My planning, writing and sketching tools
The other day I was trying to explain the various tools I use for various purposes to a friend, and one thing became clear: I use a lot of different things. I like to tinker with productivity tools, and it's maybe complicating things more than necessary.
So here's what's in my stack currently:
Analog writing and sketching
I've switched from A5 notebooks to Pocket (just a little smaller than A6) size ones with soft covers and fewer pages to keep lightweight. At the moment I have my Pocket notebooks together inside a leather cover by Paper Republic, so altogether it feels like one book. Inside I have:
- A plain notebook for personal projects, diagrams, sketchnotes, to-dos and thoughts. Currently using the Paper Republic plain refill in the Pocket size.
- A loose folded sheet to log notable moments from the week, which I'm planning to bind together into a little book at the end of the year.

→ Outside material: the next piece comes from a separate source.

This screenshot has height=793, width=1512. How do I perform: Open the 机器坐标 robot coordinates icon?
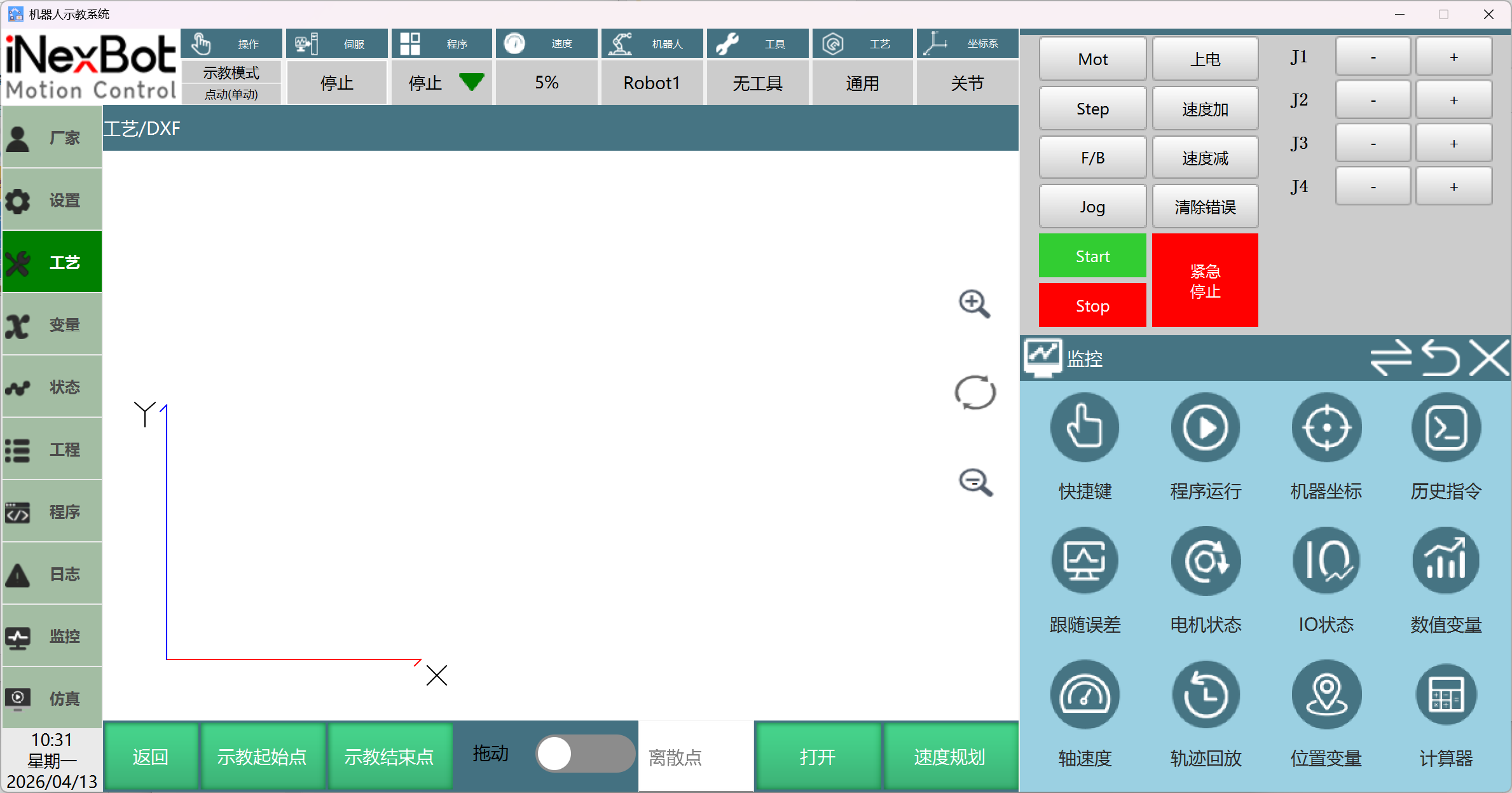click(1326, 428)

It's just a loose sheet to avoid adding extra bulk and because it's a new thing I'm not sure I'll continue.
- A notebook for Morning Pages. Currently using up my stash of Field Notes and Moleskine Cahiers, as I'm getting through a couple each month.
- A sketchbook with smooth mixed media paper nice for sketching and painting. Currently using Paper Republic drawing book in the Pocket size.
- A cream coloured Lamy Safari fountain pen with blue ink for writing (I also use various other art materials but this is the one always with the notebook)
I mostly use digital tools for work, but also have a Rhodia A5 notebook for work doodles, wireframes and mind maps.
Previously
I started Sketchbook 1 at the beginning of 2023 intending it to be notes, journalling and sketching. I finished it in June 2023 becoming almost entirely a sketchbook, and have used dedicated Sketchbooks since then.
Before this I was solidly Bullet Journalling in Leuchtturm1917 notebooks for years, but dropped right off after having kids and pretty much not having any spare time to plan for. I'm still following some Bullet Journal ideas but not rigidly or as any kind of planner.
Digital writing
Notion
Work notes, journal and to-dos. I don't go as hardcore with this as some - I have a page to house notes for each of my work projects, plus a page for each week's to-do list. At work we use Jira for task management, so the tasks I keep in my Notion are more granular.
Personal notes. Currently this includes an exercise log, and sourdough baking log, and a list of to-dos for this site.
Bear
Fleeting notes, reading notes, and evergreen notes. This is my zettlekasten, my personal digital garden of notes from things I've read, heard or thought about. Each note contains one idea and usually a bunch of references, linked densely with other notes.
Daily-ish notes. Bear makes it really easy to add highlighted content to notes, so I usually create a new daily note at the start of the day and chuck in quotes from articles that I read or podcasts that I listen to. Ideally these should be turned into evergreen notes on a regular basis, but it doesn't always happen. It feels good to have a place to put them though.
Obsidian
Website writing. I landed on Obsidian when looking for a cross-platform Markdown editor for writing blog posts on my iDevices - here's My Obsidian workflow.
Obsidian as a whole is powerful enough to replace Bear and Notion for me, but the UI and reliability of the iOS apps is just not quite there.
Digital sketching
iPad Pro 9.7 inch + Apple Pencil + Procreate. These are my tools of choice for digital painting, and I'm so used to Procreate that I've struggled to use anything else for sketching.
I feel like each tool has its own purpose, and does what it does well.